The Twister is one of those submissions that either seems to be a fluke or the epitome of modern submission grappling. It comes from a very weird position. Like, you’d find yourself there after a scramble rather than actually meaning to. Some “purists” would even scoff claiming that it’s “just a crank”. But it is a very intricate technique. It takes a lot of skill and understanding to pull off.
How does a Twister form?
A common misconception is that the Twister was invented by Eddie Bravo from 10th Planet Jiu-jitsu. While this isn’t true, he did popularize it in the world of submission grappling. Instead, the move originated from wrestling where it was a headlock position called the Guillotine.
To execute this neck+spinal lock, one has to first take control of the opponent’s far/bottom leg. Going 2-on-1 with their own legs. Then the perpetrator has to take control of the opposite side’s arm and pass it under their own armpit, effectively using their head an near arm to isolate the opponent’s arm. Finally, the perpetrator forms a grip on the opponent’s head on the far-side and twists it towards themselves while their hips push in the opposite direction.
This sequence would typically be used on an opponent in the turtle position.
Whether you end up in this position by accident or by design, executing or even recognizing this move as a possibility takes a lot of understanding and practice.
Twisters in MMA Competition
While there twisters have been seen every now and then in other promotions, they remain relatively rare. Notable Twisters outside of the UFC are Angela Lee’s against Natalie Hills in One FC and Sheina Baszler’s against Keiko Tamai back in Strikeforce.
The UFC only has two Twister submissions in its history book, though Bryce Mitchell has been hard at work trying to change that.
The first ever Twister win is credited to none other than “The Korean Zombie”, Chan Sung Jung, in his second fight with Leonard Garcia. With 10 seconds left, The Zombie utilized his superior grappling to set up the legendary moment that sent the MMA world into a momentary frenzy. Joe Rogan’s legendary commentating recognized the attempt early and relayed what exactly we were looking at. It would be years before we see another.

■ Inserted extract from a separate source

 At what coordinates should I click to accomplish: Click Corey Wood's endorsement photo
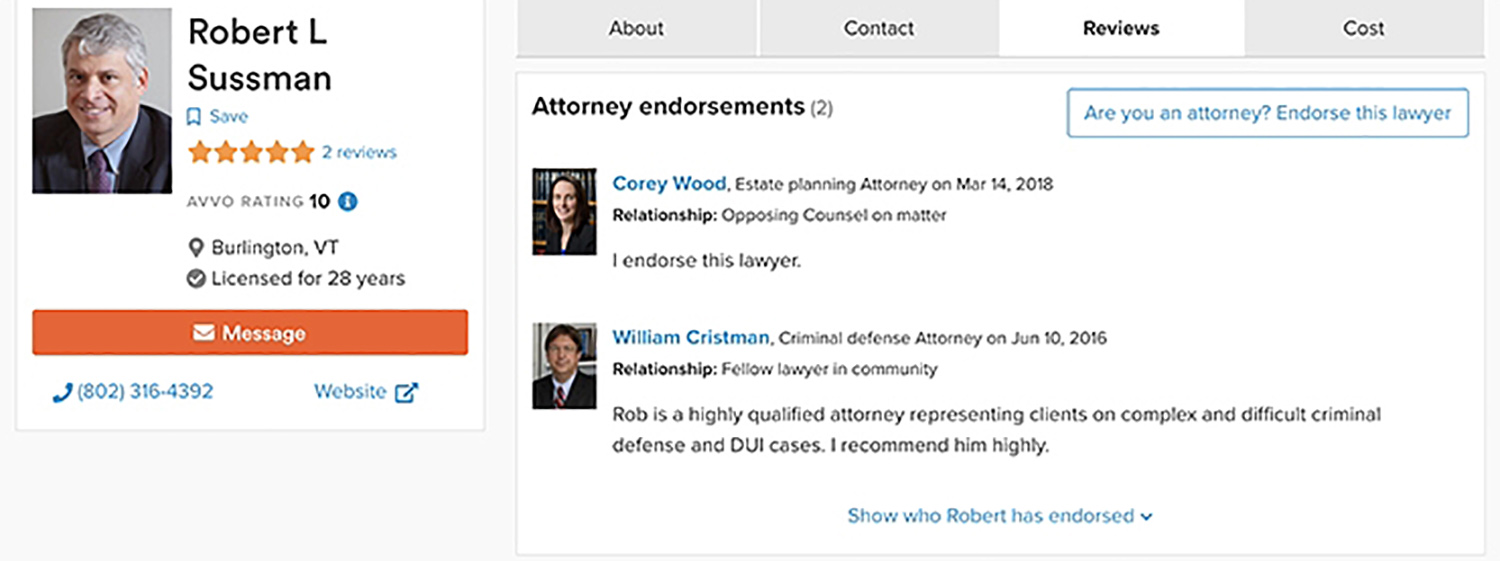click(x=564, y=211)
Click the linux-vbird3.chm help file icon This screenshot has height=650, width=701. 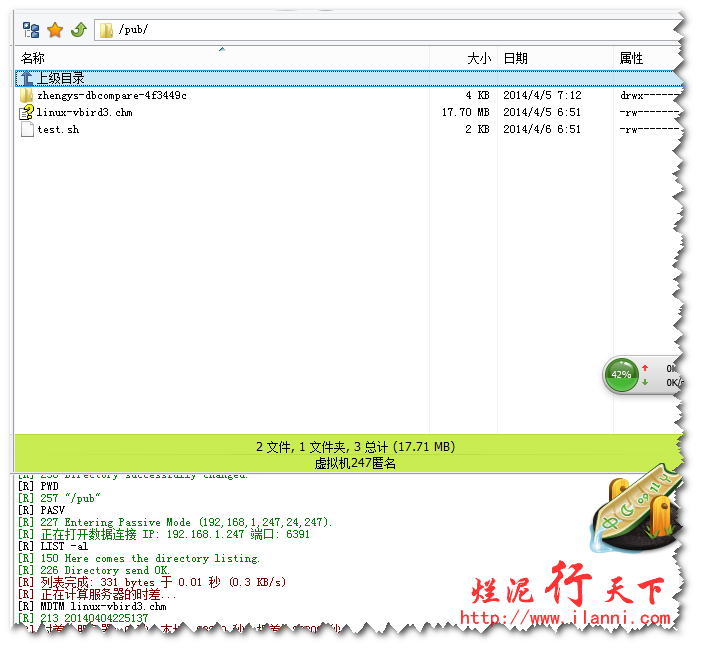pos(27,113)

Enter Bryce “Thug Nasty” Mitchell. A young phenom of a grappler. With a submission-hunting style in his jiu-jitsu, he quickly gained notoriety. It was only in his second fight that he was able to pull off the second Twister in UFC history. A first round win against Matt Sayles.
It didn’t stop there though. In his third fight, Mitchell faced a fellow grappler by the name of Charles Rosa and proceeded to put on a grappling clinic. He entertained the fans by constantly hunting for the elusive submission but showed uncanny skill in his transitions.
This weekend, Mitchell faces Andre Fili in what promises to be an exciting match-up. Debuting with his long awaited camo shorts, Thug Nasty will be looking to entertain the fans and make his opponent tap.